Cinq millions de dollars ont été levés en novembre dernier pour faire face à un marché en plein essor. Les concurrents arrivent aussi, le plus direct étant Zulily.com, créé en janvier 2010 et basé à Seattle. «Mais Zulily est beaucoup plus axé sur l’enfant alors que nous élargissons à la famille en proposant des packages spa, Disney… et, surtout, Zulily n’est pas green», s’empressent de souligner les deux entrepreneurs. Une priorité au quotidien, selon eux. Dans leurs bureaux, peintures au mur, papiers et cartons sont recyclés et les marques “vertes” privilégiées sur le site comme Ragaboo (vêtements en fibre de bambou) ou encore Green Toys. Le petit “plus” de Totsy, sur lequel, étonnamment, les fondateurs communiquent peu: au Pérou, un arbre est planté au nom de chaque enfant de client. Une opération montée avec Tristan Lecomte, fondateur de l’entreprise Alter Eco sur le commerce équitable et de l’organisation Pure Projet sur la reforestation. «Cela nous coûte $1 par arbre, et nous avons une vraie forêt maintenant, 50.000 arbres!» se réjouissent Christophe et Guillaume. Un geste transparent pour leurs clients puisque ce n’est pas une option proposée.

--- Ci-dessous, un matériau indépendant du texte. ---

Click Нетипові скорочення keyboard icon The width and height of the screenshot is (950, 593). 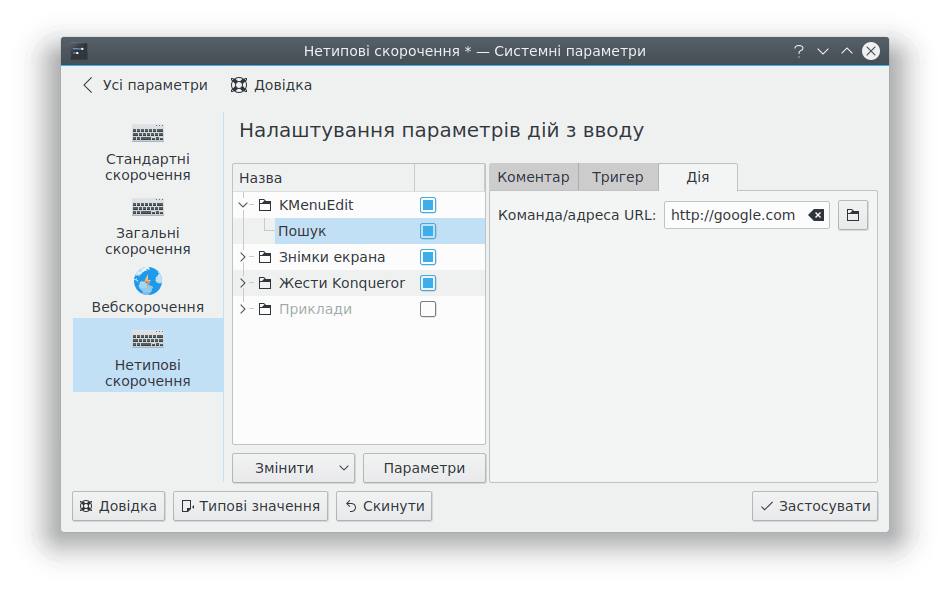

Avec le recul, les deux Français considèrent qu’ils n’auraient jamais pu créer leur entreprise dans l’Hexagone. «Monter une start up est beaucoup plus facile aux États-Unis. Rien que l’accès au capital: ici, on vous reçoit. Au départ, nous avions contacté 4 à 5 fonds en France. Nous n’avons pas eu un seul retour!» Idem pour l’aspect network: «J’ai demandé à rencontrer le PDG de Ralf Lauren Enfants raconte Guillaume. Trois jours plus tard, il m’a reçu dans ses bureaux new-yorkais et, autour d’un café, m’a posé plein de questions. Rien à voir avec les marques françaises qui mettent 6 mois à vous répondre, quand elles vous répondent! » déplore-t-il. Avant d’ajouter: «les Américains voient avant tout l’opportunité qu’ils ne veulent surtout pas rater. En France, on ne voit que le risque et on a peur de le prendre». Constat sans appel de Guillaume et Christophe qui pensent déjà à agrandir leur business du côté des cadeaux pour enfants et à viser ainsi le marché des grands-parents.